TASK REQUIREMENTS
After locating the line with "Viewport: 1024px width, 555px" in the data that follows, return it and every later line exactly, up to and including the line with "Task: Click the Export button".

AVAILABLE DATA

*****

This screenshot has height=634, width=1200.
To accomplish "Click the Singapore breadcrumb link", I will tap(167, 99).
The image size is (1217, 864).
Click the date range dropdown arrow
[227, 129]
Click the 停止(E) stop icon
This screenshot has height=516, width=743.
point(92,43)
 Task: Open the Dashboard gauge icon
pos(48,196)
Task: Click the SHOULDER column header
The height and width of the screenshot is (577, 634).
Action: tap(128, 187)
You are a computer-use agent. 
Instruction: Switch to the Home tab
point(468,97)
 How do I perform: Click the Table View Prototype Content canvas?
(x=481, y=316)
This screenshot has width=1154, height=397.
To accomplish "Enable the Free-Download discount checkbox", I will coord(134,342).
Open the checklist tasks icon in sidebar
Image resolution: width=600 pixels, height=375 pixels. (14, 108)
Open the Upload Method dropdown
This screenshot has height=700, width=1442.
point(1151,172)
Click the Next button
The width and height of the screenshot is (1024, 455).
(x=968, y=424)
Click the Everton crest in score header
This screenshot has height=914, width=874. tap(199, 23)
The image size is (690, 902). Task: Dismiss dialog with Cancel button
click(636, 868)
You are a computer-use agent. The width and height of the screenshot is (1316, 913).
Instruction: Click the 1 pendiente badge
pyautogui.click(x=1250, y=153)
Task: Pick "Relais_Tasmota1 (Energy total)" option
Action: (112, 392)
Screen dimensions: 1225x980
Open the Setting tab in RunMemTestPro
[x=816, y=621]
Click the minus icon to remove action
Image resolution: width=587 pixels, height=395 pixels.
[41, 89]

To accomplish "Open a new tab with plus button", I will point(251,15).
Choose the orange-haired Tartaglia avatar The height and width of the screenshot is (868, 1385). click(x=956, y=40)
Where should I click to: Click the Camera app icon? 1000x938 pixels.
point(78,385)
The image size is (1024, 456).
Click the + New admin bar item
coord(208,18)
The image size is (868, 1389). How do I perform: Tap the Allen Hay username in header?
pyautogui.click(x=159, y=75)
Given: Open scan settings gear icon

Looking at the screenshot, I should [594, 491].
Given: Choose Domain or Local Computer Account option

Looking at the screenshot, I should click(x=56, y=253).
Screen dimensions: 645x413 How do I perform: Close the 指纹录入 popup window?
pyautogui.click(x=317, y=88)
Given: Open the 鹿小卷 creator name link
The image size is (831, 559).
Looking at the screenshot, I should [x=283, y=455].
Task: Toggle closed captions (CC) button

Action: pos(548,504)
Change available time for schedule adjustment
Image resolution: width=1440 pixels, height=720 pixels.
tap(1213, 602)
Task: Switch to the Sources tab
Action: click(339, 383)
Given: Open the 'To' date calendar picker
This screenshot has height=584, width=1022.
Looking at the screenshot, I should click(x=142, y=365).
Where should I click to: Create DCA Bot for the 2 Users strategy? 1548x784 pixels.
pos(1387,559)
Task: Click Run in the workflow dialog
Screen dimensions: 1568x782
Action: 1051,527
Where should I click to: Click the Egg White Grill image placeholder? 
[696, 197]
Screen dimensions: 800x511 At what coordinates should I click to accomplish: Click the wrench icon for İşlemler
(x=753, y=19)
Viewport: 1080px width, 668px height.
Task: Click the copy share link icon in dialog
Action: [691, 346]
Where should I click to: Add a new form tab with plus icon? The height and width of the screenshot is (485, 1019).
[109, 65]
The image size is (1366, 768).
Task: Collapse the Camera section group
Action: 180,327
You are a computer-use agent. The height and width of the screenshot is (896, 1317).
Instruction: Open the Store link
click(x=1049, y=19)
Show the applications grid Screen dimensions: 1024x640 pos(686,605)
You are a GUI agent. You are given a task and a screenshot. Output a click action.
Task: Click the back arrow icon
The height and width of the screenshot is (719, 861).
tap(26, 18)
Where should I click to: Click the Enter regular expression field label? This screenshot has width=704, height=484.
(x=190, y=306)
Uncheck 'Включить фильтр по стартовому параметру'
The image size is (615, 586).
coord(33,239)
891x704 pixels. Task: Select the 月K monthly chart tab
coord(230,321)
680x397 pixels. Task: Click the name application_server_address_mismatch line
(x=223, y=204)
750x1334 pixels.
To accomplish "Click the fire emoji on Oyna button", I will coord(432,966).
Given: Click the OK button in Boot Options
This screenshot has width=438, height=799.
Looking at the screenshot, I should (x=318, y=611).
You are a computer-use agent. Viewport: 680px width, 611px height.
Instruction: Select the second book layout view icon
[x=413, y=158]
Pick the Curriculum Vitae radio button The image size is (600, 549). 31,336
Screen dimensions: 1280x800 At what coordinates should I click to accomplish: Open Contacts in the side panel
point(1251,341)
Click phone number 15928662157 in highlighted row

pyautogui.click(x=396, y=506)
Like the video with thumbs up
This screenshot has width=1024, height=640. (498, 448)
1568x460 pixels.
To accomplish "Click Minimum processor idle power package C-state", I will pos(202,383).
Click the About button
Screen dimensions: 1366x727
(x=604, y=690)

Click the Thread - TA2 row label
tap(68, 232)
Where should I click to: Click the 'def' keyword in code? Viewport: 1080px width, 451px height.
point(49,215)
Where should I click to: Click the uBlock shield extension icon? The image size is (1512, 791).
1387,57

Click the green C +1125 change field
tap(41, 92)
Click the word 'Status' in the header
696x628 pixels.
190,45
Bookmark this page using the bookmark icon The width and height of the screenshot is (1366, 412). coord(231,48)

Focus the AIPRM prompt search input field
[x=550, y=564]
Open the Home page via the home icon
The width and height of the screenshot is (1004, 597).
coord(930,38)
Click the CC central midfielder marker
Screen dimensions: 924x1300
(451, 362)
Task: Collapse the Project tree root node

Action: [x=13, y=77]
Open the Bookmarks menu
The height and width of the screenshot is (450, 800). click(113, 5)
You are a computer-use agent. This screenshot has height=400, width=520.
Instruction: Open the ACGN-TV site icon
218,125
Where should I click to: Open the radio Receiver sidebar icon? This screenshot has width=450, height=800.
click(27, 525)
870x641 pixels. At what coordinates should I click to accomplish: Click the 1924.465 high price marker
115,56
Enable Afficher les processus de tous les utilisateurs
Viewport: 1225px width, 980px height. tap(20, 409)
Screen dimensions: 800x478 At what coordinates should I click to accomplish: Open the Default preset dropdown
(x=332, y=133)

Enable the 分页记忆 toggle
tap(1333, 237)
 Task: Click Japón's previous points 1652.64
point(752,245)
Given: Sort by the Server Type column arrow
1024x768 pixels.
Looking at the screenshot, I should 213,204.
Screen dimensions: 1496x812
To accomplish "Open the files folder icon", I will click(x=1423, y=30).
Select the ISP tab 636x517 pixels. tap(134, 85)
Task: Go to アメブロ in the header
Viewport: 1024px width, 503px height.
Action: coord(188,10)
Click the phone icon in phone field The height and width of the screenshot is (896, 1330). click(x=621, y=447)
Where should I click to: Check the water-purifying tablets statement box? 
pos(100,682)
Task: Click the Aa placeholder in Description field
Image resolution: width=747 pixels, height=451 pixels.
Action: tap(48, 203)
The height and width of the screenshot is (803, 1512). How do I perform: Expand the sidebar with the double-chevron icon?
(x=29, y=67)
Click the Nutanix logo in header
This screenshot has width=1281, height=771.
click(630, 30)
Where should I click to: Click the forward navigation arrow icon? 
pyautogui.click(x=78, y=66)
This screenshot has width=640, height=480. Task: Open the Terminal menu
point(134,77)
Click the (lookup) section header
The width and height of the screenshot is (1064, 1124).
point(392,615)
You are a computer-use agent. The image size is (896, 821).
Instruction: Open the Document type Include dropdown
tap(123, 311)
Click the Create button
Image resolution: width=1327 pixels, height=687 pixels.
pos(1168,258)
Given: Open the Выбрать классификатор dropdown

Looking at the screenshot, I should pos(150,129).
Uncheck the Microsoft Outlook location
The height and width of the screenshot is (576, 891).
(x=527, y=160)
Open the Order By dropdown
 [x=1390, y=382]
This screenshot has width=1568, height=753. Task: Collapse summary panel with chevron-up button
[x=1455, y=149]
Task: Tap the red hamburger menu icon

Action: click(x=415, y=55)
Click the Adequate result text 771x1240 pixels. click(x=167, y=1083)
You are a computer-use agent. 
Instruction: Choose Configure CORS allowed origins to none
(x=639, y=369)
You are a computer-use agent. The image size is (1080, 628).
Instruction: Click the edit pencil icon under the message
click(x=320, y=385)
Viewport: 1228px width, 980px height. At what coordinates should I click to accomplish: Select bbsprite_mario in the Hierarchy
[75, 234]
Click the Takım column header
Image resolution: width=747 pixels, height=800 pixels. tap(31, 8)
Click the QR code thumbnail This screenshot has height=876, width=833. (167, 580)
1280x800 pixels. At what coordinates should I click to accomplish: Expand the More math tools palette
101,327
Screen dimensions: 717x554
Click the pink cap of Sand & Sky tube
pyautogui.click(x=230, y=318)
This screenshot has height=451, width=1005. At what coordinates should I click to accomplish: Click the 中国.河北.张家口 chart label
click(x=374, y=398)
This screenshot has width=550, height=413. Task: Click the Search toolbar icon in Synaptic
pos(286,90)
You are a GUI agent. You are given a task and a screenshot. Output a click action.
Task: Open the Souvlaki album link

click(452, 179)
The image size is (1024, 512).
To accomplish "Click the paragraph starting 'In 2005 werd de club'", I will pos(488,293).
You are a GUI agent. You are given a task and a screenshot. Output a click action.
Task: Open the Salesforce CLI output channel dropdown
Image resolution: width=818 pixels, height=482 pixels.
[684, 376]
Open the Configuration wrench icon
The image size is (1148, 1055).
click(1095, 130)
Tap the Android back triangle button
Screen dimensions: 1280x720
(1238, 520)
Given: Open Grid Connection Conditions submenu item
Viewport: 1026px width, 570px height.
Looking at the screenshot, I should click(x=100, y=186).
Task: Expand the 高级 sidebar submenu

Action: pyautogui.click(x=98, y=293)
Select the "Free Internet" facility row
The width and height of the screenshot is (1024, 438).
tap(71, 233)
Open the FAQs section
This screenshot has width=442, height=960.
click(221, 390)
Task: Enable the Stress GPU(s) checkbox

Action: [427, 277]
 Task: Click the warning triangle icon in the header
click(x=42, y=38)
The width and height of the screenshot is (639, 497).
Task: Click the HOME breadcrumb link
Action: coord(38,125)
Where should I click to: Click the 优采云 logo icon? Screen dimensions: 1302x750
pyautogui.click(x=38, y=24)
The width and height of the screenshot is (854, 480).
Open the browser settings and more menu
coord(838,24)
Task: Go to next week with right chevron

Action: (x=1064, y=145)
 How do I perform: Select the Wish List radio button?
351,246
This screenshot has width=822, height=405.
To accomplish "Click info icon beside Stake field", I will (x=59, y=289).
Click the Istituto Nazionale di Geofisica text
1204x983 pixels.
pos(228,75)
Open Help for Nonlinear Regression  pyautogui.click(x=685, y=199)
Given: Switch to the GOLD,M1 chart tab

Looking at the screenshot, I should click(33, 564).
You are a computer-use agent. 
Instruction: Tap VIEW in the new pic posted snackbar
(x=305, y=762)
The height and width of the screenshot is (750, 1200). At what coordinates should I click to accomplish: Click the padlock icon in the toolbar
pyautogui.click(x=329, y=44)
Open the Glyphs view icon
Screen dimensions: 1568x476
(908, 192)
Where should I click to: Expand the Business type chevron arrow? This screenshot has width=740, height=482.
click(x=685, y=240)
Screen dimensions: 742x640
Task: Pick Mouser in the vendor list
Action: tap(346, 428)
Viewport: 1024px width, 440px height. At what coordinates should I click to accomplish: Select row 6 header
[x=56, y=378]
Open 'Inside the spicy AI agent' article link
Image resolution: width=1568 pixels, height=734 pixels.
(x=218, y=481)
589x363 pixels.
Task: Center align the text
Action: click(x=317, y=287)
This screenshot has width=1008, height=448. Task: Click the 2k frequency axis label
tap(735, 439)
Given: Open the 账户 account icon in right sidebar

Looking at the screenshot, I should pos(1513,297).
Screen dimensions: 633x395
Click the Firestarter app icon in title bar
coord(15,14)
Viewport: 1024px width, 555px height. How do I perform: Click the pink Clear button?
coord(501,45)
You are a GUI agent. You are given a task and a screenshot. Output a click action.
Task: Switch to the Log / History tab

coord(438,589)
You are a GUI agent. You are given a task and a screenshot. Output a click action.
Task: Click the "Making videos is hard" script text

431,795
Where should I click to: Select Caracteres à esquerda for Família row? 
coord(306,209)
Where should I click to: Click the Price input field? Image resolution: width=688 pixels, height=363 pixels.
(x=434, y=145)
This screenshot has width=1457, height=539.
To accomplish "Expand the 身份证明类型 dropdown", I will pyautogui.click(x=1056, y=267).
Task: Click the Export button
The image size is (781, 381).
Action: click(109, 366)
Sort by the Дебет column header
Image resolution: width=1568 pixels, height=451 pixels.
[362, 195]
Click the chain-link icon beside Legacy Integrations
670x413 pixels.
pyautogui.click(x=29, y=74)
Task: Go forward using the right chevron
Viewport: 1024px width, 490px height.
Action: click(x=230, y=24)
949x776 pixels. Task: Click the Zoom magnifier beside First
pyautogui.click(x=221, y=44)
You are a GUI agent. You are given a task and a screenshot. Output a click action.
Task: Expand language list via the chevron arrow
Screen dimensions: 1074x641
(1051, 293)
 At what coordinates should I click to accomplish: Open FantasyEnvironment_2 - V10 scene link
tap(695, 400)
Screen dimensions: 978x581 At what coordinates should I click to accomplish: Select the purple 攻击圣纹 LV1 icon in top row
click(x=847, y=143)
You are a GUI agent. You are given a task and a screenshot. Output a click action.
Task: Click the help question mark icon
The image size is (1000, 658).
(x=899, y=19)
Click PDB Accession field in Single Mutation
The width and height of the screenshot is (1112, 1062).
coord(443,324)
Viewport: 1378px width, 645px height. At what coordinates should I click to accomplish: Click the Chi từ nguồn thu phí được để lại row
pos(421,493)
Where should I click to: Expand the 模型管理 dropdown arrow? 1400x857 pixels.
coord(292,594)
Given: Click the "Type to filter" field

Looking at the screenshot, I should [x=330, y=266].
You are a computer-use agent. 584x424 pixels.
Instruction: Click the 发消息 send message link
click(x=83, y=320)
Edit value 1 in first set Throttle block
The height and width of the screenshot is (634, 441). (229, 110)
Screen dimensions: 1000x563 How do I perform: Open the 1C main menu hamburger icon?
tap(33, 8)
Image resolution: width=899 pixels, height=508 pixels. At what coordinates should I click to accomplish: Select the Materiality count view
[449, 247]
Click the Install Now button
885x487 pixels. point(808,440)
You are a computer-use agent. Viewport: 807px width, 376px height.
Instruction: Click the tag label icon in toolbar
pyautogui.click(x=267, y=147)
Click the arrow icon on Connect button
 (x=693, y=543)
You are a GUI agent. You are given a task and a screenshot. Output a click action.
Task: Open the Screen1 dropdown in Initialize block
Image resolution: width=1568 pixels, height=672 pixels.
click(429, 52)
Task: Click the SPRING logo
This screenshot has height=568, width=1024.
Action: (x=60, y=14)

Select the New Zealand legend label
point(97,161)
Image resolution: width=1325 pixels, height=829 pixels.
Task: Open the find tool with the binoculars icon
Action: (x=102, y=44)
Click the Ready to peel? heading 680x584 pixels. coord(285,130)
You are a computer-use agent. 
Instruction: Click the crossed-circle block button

*****

ANSWER FOR THE TASK
Viewport: 1024px width, 555px height. How do I perform: Click the pink Clear button?
coord(501,45)
You are a GUI agent. You are given a task and a screenshot. Output a click action.
Task: Switch to the Log / History tab

coord(438,589)
You are a GUI agent. You are given a task and a screenshot. Output a click action.
Task: Click the "Making videos is hard" script text

431,795
Where should I click to: Select Caracteres à esquerda for Família row? 
coord(306,209)
Where should I click to: Click the Price input field? Image resolution: width=688 pixels, height=363 pixels.
(x=434, y=145)
This screenshot has width=1457, height=539.
To accomplish "Expand the 身份证明类型 dropdown", I will pyautogui.click(x=1056, y=267).
Task: Click the Export button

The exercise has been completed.